Given a binary tree, return the bottom-up level order traversal of its nodes' values. (ie, from left to right, level by level from leaf to root).
For example:Given binary tree [3,9,20,null,null,15,7],
3
/ \\
9 20
/ \\
15 7
return its bottom-up level order traversal as:
[
[15,7],
[9,20],
[3]
]
vector<vector<int>> levelOrderBottom(TreeNode* root) {
// bfs and push a level into stack.
if(root==NULL) return {};
vector<vector<int>> res;
queue<TreeNode*> q;
q.push(root);
stack<vector<int>> s;
while(!q.empty()) {
int qSize = q.size();
vector<int> level;
// iterate through a level
for(int i=0; i<qSize; i++) {
TreeNode* node = q.front();
q.pop();
if(node->left)
q.push(node->left);
if(node->right)
q.push(node->right);
level.push_back(node->val);
}
s.push(level);
level.clear();
}
while(!s.empty()){
res.push_back(s.top());
s.pop();
}
return res;
}
We traverse the tree in a BFS fashion and save all the nodes of same level in an array. We want the last level to be at the beginning of our resultant array so we use stack. We pop the arrays from stack to push to resultant array.

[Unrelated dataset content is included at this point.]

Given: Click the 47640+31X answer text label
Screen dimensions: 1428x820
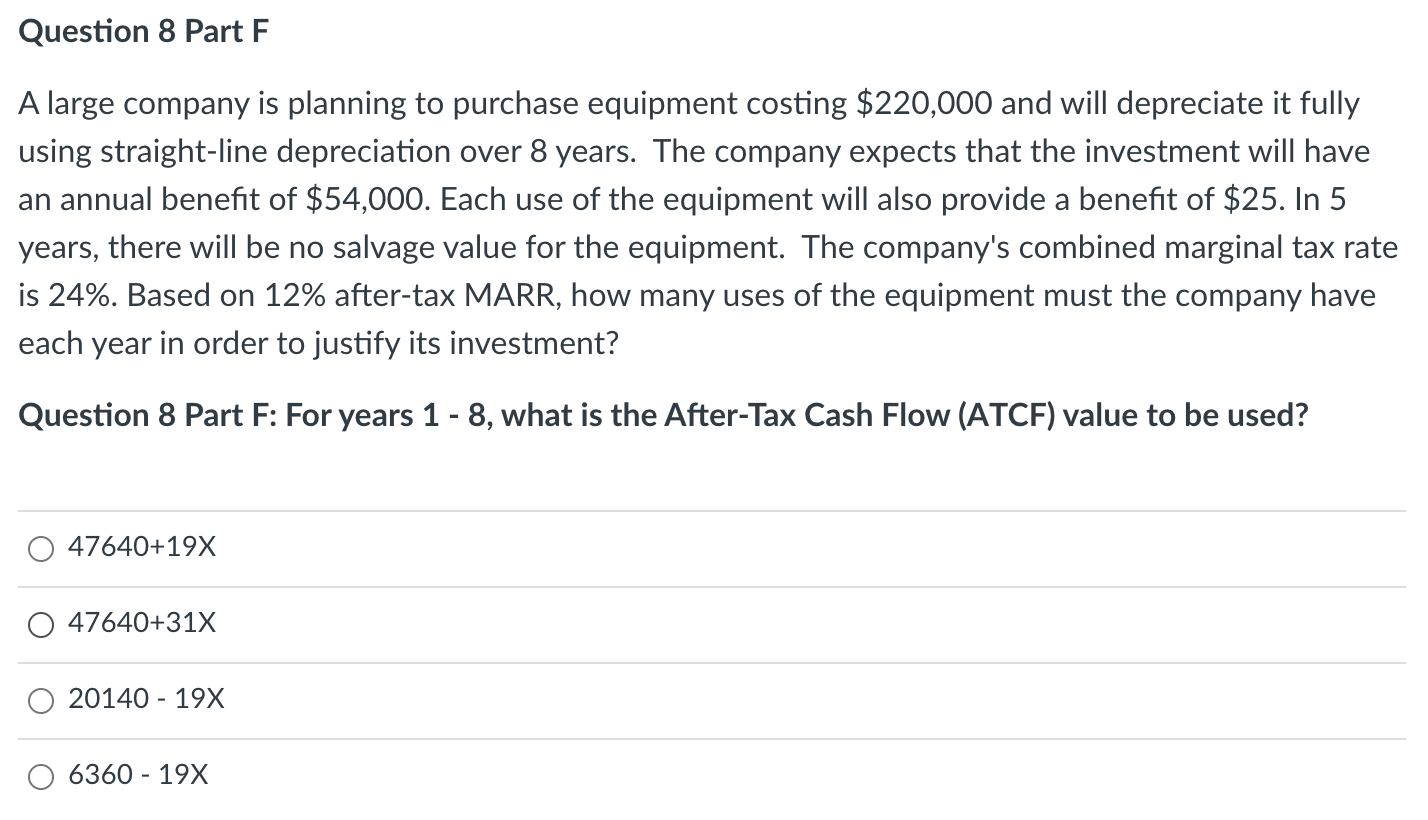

We could also do this without stack by inserting in the beginning of our resultant array but insertion in the beginning of an array is O(n) operation we we leverage stack instead.
O(n) space for queue and for stack so in total ⇒ O(n)
O(n) for iterating the tree and O(levels_in_the_tree) time to push the entries from stack to the resultant array.